SELECTED PASSAGE:
* START *

Theoretically founded algorithms for the automatic production of analogy tests in NLP
【研究キーワード】
自然言語処理 / 埋め込み表現 / 類推関係 / 類推関係データセット / アルゴリズム / 深層学習
【研究成果の概要】
During the first year, work on the tasks (a) to (c) announced in the plan have been pursued in parallel.
(a) Casting string edit distances into vector spaces. Review on 1-D clustering and multidimensional scaling. Reading and programmation of metrics ('mutual information score') to measure the difference between analogical grids.
(b) Adapting existing algorithms for arithmetic analogy on integer values to real values. Study on distributions of values in word embedding models. Findings: the distribution is Gaussian on one dimension. This poses a problem: no clustering method can be applied to separate values on one dimension. Study on correlations of dimensions in word embedding models. Findings: some dimensions are correlated in subspaces. This allows some dimensionality reduction.
(c) Parallelising existing algorithms. Use of the mathematical library numpy in existing programs. A master's student was hired in August and September. Results: speed-up in retrieval of analogical clusters.

* END *

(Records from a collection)
* START *

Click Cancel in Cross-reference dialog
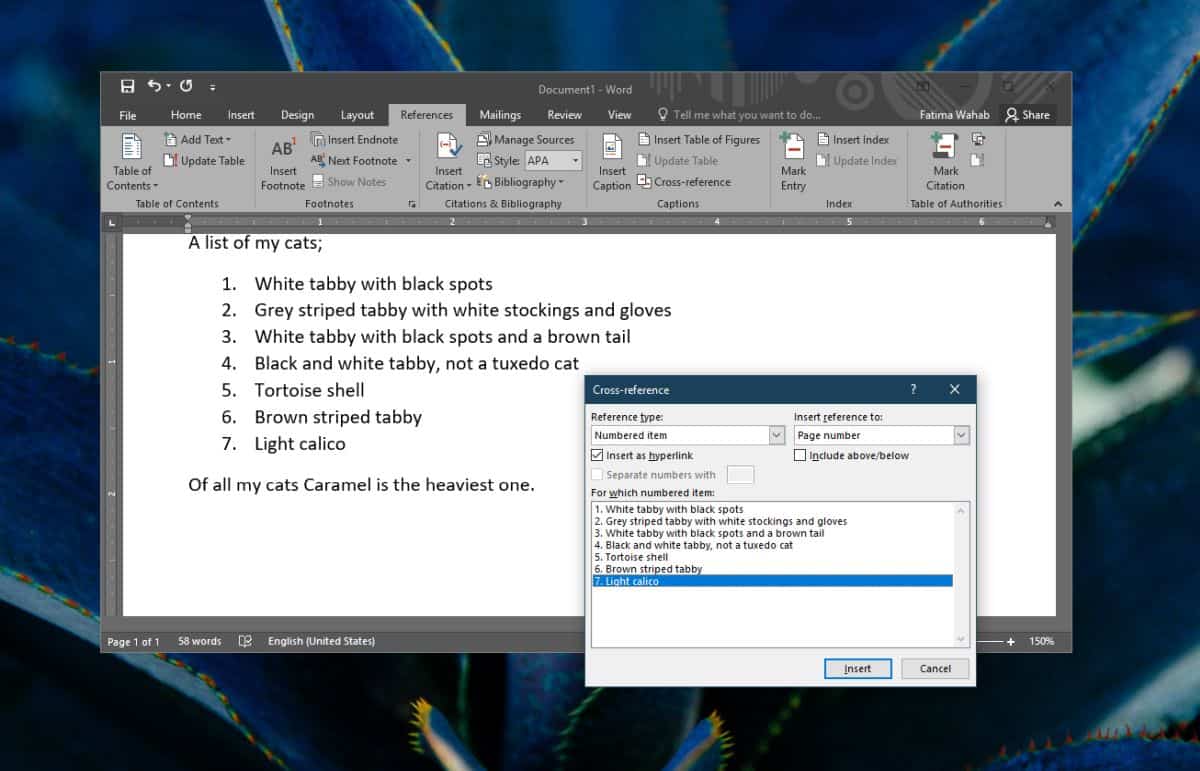This screenshot has height=771, width=1200. [x=935, y=669]
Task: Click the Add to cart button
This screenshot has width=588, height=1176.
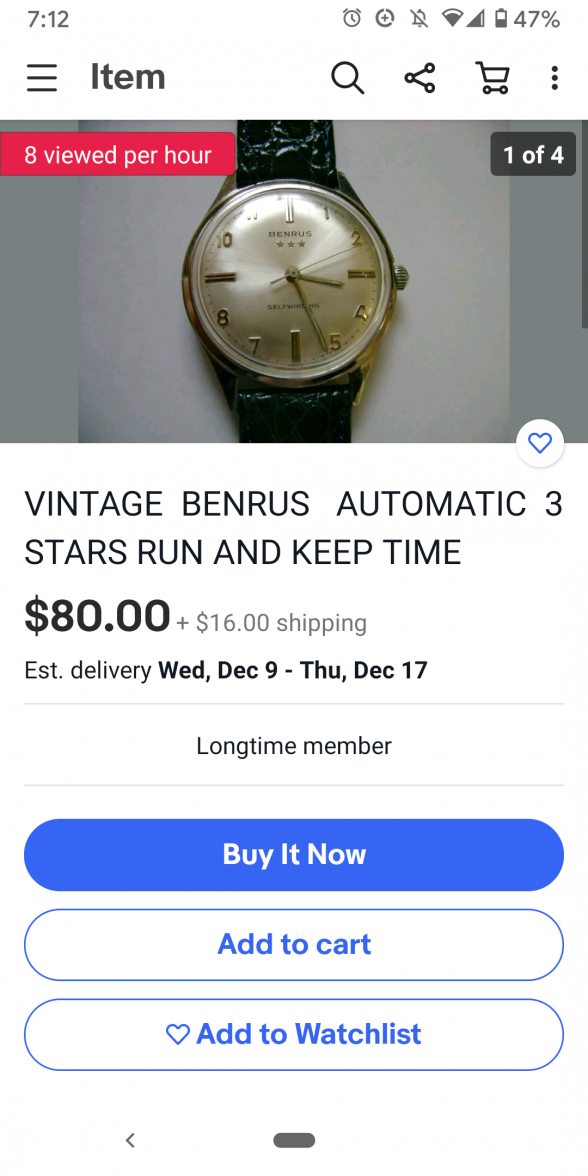Action: point(294,944)
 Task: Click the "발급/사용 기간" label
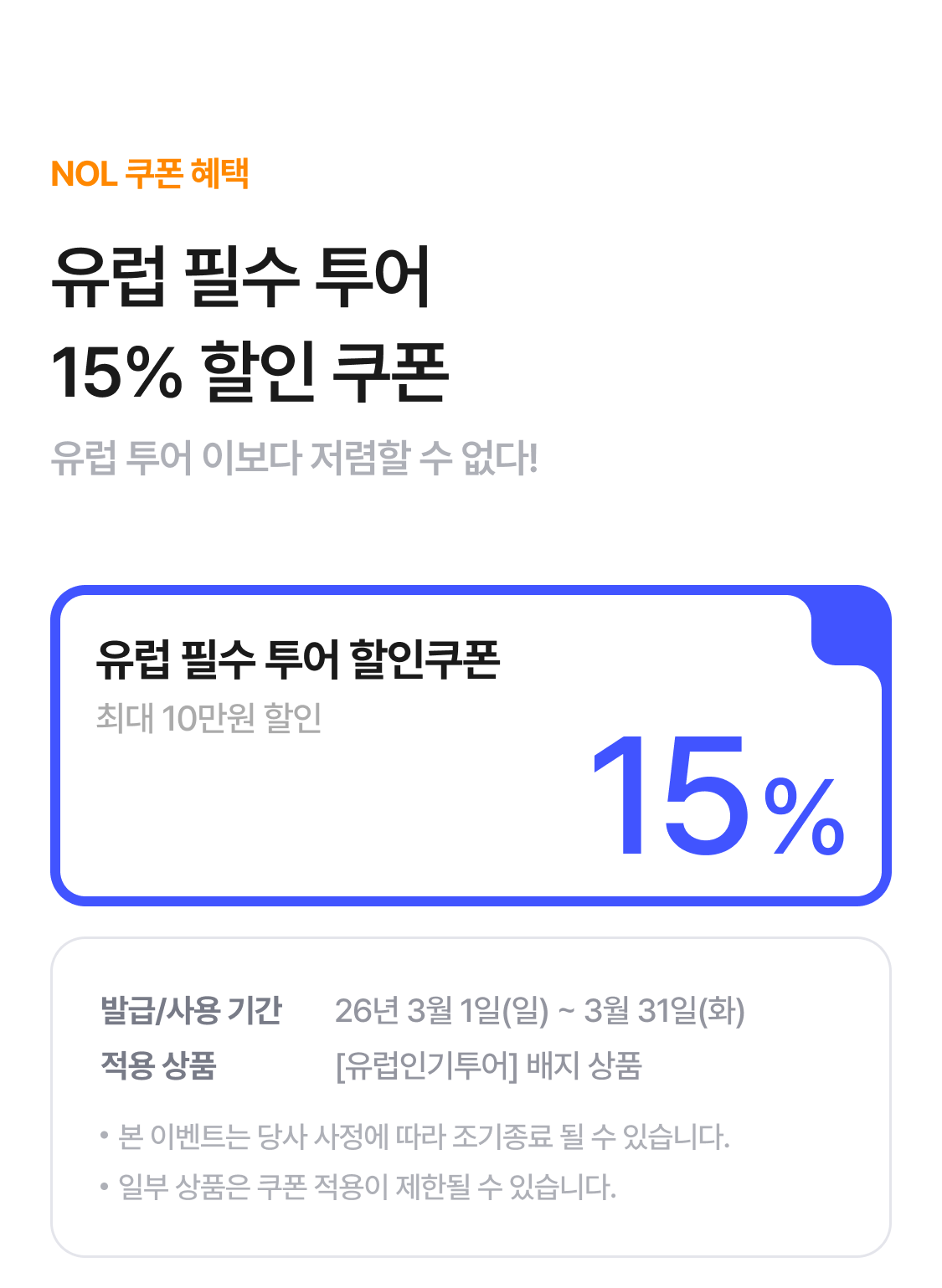click(191, 1010)
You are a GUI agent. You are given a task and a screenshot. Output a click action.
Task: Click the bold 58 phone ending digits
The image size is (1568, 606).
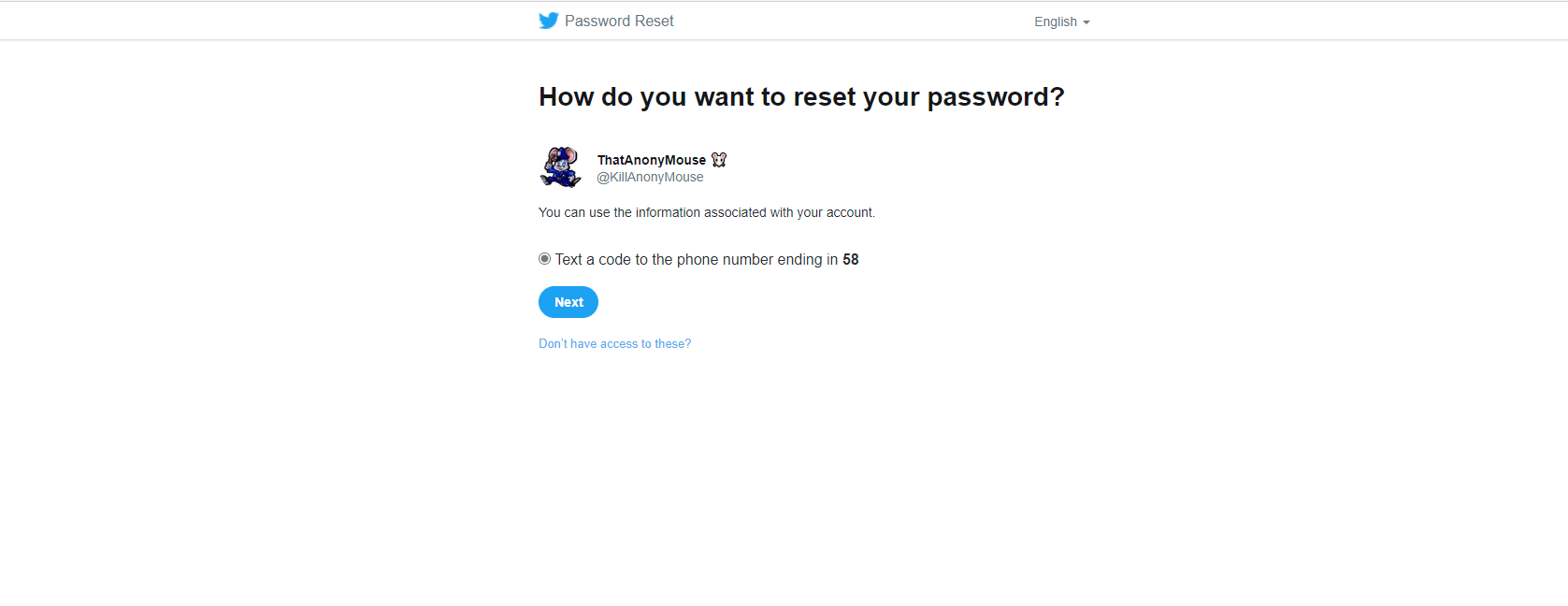tap(851, 259)
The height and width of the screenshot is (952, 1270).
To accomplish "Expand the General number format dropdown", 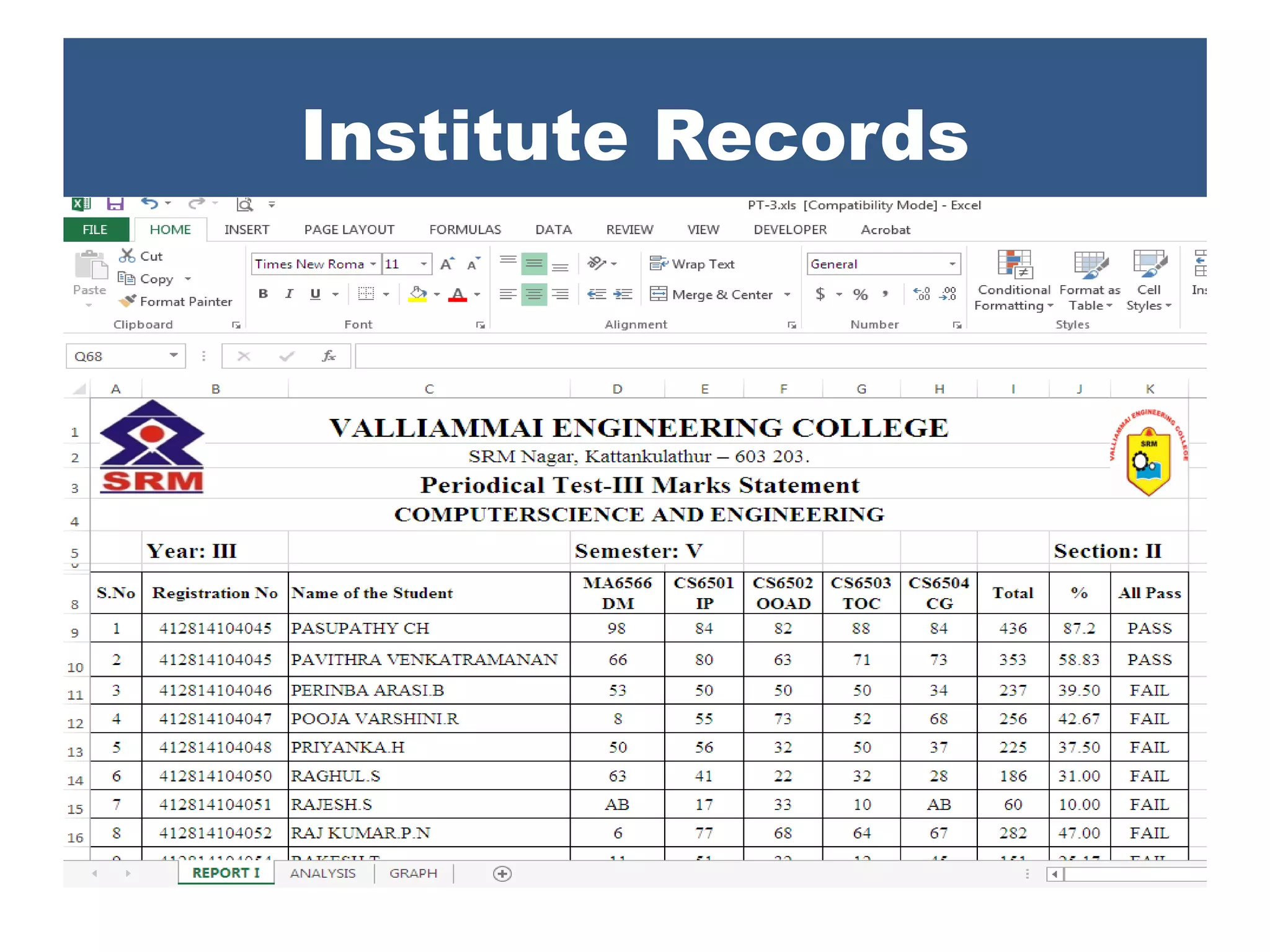I will pyautogui.click(x=952, y=264).
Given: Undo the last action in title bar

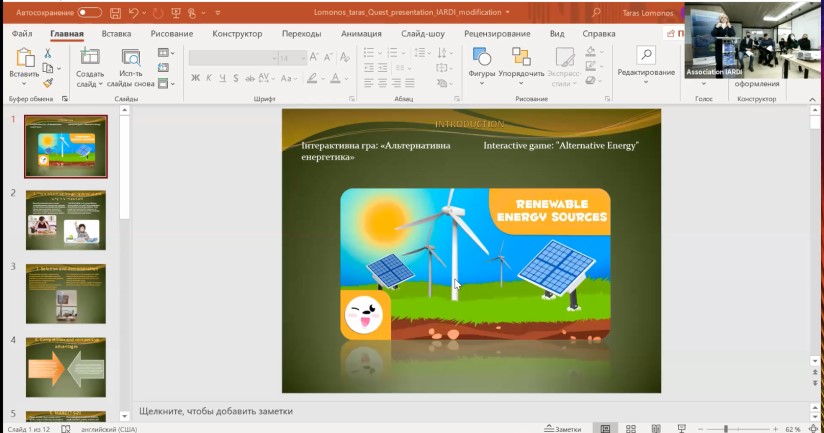Looking at the screenshot, I should pyautogui.click(x=133, y=13).
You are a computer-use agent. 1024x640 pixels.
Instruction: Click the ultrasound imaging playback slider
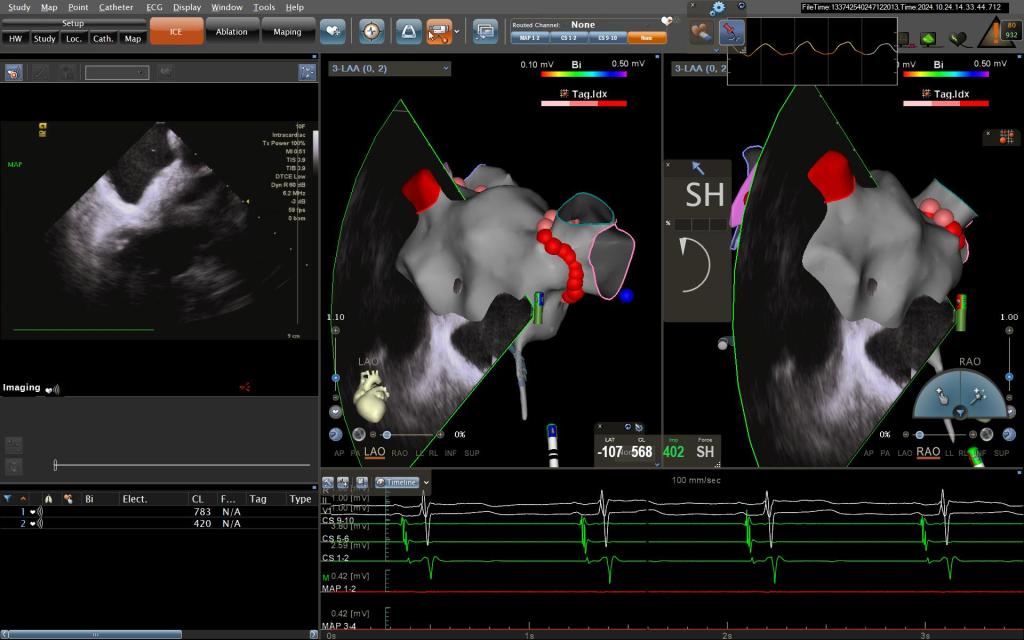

* END *

CHALLENGES:
A) Answer these questions about the research summary on analogy tests, one line per answer:
(i) Which metric was read and programmed to measure the difference between analogical grids?
(ii) What kind of distribution did the study find for values on one dimension in word embedding models?
(iii) In which months was a master's student hired?
B) Pick up the research summary on analogy tests after its last sentence and continue it with a few more sentences in the same style.
The items are separate material and have no connection to the research summary.

THE REPLIES:
A)
(i) The 'mutual information score'.
(ii) A Gaussian distribution.
(iii) August and September.

B)
Work on extraction of all analogies from a word space. As many semantic phenomena are realised formally in language (e.g., the opposition male/female is expressed by suffixes -er/-ress), start with regular patterns like waiter : waitress :: mister : mistress, etc. and extend to vector representations to catch irregular patterns like king : queen. First experiments in local.
A study on retrieval of all possible formal analogies between sentences at different granularities has been conducted. Only analogies on the formal level were retrieved, but a journal paper has been published.
【研究代表者】
【研究種目】基盤研究(C)
【研究期間】2021-04-01 - 2024-03-31
【配分額】4,030千円 (直接経費: 3,100千円、間接経費: 930千円)